When originally transmitted in the UK on ITV in 1979 and in the US on PBS in 1980, the first two episodes of Flambards were slightly shortened and edited together to form a "feature-length" introduction to the series. Both this feature-length version and the full-length first two episodes (which were shown in 1981, when Flambards was repeated on ITV, and on A&E in the US in the late 1980s) are included on Network's DVD release.

| No. | Title | Directed by | Written by | Original release date |
|---|---|---|---|---|
| 1 | "Christina" | Michael Ferguson | Alan Plater | 26 January 1979 |
| 2 | "The Blooding" | Lawrence Gordon Clark | Alan Plater | 2 February 1979 |
| 3 | "Entry to a New World" | Leonard Lewis | Alex Glasgow | 9 February 1979 |
| 4 | "Lady Bountiful" | Michael Ferguson | William Humble | 16 February 1979 |
| 5 | "Point to Point" | Lawrence Gordon Clark | Alex Glasgow | 23 February 1979 |
| 6 | "The Cold Light of Day" | Michael Ferguson | William Humble | 2 March 1979 |
| 7 | "Edge of the Cloud" | Leonard Lewis | Alan Plater | 9 March 1979 |
| 8 | "Flying High" | Michael Ferguson | Alex Glasgow | 16 March 1979 |
| 9 | "Sing No Sad Songs" | Leonard Lewis | Alan Plater | 23 March 1979 |
| 10 | "New Blood" | Lawrence Gordon Clark | William Humble | 30 March 1979 |
| 11 | "Prisoners of War" | Peter Duffell | Alex Glasgow | 6 April 1979 |
| 12 | "What Are Servants For?" | Lawrence Gordon Clark | William Humble | 13 April 1979 |
| 13 | "The Inheritance" | Peter Duffell | Alan Plater | 20 April 1979 |

==Musical score==

The series's memorable score was composed by David Fanshawe, who is most famous for his 1972 composition African Sanctus.

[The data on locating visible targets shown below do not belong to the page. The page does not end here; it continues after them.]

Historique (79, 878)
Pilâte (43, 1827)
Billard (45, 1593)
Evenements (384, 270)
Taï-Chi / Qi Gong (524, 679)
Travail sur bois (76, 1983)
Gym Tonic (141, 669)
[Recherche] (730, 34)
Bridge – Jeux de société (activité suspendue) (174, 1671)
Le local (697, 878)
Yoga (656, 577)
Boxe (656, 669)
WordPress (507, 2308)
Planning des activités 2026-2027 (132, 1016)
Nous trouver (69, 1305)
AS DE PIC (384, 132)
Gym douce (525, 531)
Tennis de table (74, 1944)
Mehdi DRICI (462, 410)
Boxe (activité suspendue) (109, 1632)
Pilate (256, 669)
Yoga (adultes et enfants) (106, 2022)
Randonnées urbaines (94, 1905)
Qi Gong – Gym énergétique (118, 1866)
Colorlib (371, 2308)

Of his score for Flambards Fanshawe later wrote,

"On April 5th, 1977, I was on my way to give a talk about my travels in Africa to the Oxfam Annual Staff Conference in Abingdon when, quite by accident, I whistled something, whistled it again, drew five lines and wrote it down. On arrival, I sought out the nearest piano, played the chord of 'A' seventh and whistled again. Just before going on stage, I completed the first phrase by writing it out backwards and indeed whistled it backwards: and that was the beginning of the music for Flambards.

A week earlier, producer Leonard Lewis had phoned me, asking if I would like to compose a score for a 13-part series he was producing for Yorkshire Television. He sent me the books of Flambards by K.M. Peyton, together with the first part adapted for television by Alan Plater. On meeting the star of Flambards, Christine McKenna, who plays Christina in the series, I was convinced that the whistle was right for the signature tune. Keith Morgan, then Head of Music at Yorkshire Television, got the message and even whistled it back. So, that was how I came to compose five hours of music based on a 3½ bar whistle!"

==Flying scenes==
For the aerial scenes radio controlled model period aircraft were used, the shots framed so that the small size of the aircraft was concealed.